Society tells us that debt is bad, but that’s not true. Drowning in debt is bad, yes. But having some debt can actually be beneficial to your financial wealth. Often times, people tell me their goal is to be out of debt by the time they retire. To them, having no debt was a sign of being successful. If you were in debt when you retired, you had to have failed at something. But let’s use an example to explain how debt  can be good.

Let’s say you have multiple properties that you paid your mortgage off, but in doing so, your available cash flow became a little tight. Then the market changed, and you aren’t able to get the same cash flow from rent and other income.  If you approached a bank to get a loan to cover some of the shortfall, what would the bank likely do? A bank is only going to be your friend in good times; a bank is not there to take on risk and will only give you loans if you have adequate cash flow. Banks only give you money when you don’t need them. You wouldn’t be able to get loans from banks because even though they had the assets, they did not have the cash flow. They’d put all their eggs in one basket—and then dropped the basket.

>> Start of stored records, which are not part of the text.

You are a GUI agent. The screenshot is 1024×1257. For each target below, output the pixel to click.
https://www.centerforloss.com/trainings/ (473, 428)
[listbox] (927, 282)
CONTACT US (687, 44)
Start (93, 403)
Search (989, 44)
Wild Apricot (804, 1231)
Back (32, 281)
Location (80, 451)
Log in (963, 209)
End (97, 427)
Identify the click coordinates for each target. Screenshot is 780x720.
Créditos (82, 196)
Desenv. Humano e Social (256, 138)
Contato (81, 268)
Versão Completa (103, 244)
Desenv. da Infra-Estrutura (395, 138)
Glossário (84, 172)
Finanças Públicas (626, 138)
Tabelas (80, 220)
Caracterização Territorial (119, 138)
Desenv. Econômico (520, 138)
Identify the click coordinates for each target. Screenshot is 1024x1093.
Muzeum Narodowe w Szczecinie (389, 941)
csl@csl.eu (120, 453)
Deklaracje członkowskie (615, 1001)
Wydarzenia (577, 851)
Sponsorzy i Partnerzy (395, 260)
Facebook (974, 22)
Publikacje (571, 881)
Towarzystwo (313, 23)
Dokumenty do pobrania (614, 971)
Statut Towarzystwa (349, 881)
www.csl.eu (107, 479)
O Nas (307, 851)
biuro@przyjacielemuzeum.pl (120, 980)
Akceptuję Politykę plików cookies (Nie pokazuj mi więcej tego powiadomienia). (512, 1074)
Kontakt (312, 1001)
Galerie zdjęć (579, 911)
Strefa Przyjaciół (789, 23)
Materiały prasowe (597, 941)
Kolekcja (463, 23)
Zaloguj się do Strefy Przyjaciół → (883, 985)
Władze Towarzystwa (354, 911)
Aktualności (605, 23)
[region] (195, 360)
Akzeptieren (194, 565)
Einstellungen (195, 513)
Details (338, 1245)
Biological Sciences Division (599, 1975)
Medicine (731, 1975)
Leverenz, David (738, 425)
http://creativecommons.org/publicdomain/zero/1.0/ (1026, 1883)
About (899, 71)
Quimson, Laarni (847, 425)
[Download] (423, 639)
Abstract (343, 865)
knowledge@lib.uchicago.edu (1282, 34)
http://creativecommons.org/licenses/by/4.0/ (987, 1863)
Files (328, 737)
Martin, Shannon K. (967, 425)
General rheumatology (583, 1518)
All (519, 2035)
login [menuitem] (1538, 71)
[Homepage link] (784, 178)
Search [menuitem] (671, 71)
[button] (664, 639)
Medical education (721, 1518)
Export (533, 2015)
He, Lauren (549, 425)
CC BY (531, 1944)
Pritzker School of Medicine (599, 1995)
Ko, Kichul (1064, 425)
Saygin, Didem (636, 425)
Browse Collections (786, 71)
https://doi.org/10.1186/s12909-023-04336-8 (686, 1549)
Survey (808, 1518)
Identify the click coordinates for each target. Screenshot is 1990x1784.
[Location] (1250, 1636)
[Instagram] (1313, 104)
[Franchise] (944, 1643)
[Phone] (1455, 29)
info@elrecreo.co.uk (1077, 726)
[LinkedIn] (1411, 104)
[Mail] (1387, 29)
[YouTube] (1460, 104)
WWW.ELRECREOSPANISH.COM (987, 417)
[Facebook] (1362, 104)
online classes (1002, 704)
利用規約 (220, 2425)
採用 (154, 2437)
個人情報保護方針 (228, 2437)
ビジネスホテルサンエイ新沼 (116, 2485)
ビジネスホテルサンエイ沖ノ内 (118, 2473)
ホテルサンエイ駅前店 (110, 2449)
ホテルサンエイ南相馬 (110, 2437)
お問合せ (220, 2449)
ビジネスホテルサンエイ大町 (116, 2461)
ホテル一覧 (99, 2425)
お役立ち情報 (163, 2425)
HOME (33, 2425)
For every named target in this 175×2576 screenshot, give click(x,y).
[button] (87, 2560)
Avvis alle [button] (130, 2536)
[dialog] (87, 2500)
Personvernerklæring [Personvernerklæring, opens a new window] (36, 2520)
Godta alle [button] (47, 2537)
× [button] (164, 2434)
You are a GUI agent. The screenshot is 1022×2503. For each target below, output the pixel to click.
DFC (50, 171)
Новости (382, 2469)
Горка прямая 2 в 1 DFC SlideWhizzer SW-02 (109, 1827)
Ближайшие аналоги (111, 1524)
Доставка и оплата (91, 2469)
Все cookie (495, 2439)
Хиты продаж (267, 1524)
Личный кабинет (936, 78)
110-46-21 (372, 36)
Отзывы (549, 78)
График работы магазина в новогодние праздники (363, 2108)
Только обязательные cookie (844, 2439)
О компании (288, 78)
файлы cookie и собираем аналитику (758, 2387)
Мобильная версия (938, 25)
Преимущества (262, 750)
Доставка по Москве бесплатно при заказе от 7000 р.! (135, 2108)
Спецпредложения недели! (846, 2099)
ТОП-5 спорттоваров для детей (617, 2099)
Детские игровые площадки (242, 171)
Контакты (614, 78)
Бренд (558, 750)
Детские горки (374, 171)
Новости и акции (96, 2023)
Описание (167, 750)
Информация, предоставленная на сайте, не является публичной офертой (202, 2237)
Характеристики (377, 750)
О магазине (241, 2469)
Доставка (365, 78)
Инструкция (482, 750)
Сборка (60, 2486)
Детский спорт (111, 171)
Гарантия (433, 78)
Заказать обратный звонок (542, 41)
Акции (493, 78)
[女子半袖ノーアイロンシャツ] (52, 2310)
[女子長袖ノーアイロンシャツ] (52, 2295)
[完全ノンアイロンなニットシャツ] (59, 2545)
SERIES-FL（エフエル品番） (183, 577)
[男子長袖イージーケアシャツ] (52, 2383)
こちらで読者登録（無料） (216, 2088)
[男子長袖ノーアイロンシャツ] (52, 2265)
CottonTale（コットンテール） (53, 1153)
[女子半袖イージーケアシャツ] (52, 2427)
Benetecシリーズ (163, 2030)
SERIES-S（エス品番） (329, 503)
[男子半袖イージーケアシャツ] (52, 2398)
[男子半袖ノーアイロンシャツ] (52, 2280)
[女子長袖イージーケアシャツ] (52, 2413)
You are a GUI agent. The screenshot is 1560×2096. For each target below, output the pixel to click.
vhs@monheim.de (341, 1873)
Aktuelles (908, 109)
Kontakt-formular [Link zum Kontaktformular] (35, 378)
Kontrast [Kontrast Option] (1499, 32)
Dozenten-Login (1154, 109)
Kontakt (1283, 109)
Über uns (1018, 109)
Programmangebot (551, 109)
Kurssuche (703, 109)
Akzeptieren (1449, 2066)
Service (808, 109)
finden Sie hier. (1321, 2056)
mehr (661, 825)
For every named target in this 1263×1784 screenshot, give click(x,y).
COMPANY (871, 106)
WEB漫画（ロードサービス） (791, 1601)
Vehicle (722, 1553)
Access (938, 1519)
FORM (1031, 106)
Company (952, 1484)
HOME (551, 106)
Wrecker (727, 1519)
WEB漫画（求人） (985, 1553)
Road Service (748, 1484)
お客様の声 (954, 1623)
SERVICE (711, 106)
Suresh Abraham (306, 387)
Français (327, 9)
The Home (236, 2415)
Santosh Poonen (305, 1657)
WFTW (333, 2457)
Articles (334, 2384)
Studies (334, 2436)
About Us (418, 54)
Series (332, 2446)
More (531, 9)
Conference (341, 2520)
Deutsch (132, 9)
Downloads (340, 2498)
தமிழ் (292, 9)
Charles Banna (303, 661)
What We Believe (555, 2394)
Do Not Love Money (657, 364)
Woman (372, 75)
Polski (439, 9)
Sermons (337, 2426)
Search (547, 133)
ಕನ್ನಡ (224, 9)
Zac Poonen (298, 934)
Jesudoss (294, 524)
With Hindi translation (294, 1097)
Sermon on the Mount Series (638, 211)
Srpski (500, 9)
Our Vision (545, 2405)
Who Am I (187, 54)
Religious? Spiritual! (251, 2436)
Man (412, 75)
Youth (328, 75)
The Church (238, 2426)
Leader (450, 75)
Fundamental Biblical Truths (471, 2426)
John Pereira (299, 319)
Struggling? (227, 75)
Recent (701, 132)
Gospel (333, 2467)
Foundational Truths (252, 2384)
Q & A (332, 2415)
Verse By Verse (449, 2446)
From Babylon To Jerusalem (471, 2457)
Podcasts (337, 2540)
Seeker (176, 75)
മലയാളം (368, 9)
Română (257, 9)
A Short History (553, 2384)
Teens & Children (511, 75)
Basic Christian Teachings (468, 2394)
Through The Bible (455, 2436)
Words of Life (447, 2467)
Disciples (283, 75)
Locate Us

What was I able to do? We looked at what they had and what they’d have to do with their properties to get themselves out of this situation. There were some properties they owned that, even in good times, weren’t good cash flow producers, but they’d held on to them for personal reasons. That kind of thinking isn’t helpful when you’re trying to build cash flow. Bad real estate is like a bad stock. When the market goes down, if you’re in a bad stock, you’d better sell it. If you’re in a good stock, good stocks normally come back, just as good real estate normally comes back. Bad real estate and bad stocks do not, so there was some real estate they had to let go. When they did that, their cash flow improved because they were not stuck throwing money at bad properties. When their cash flow improved, we were able to go to a bank and show the bank that they were taking steps to improve cash flow. The bank decided that now they were a better risk, so it gave them some short-term borrowing ability. The borrowing allowed them to fix up properties to attract better tenants and to pay their expenses, so they didn’t lose the buildings.

Also, if having extra cash flow is an option then investing and increasing your dividend is the best way to go. Instead of paying off debt, use the extra cash flow to multiply your wealth.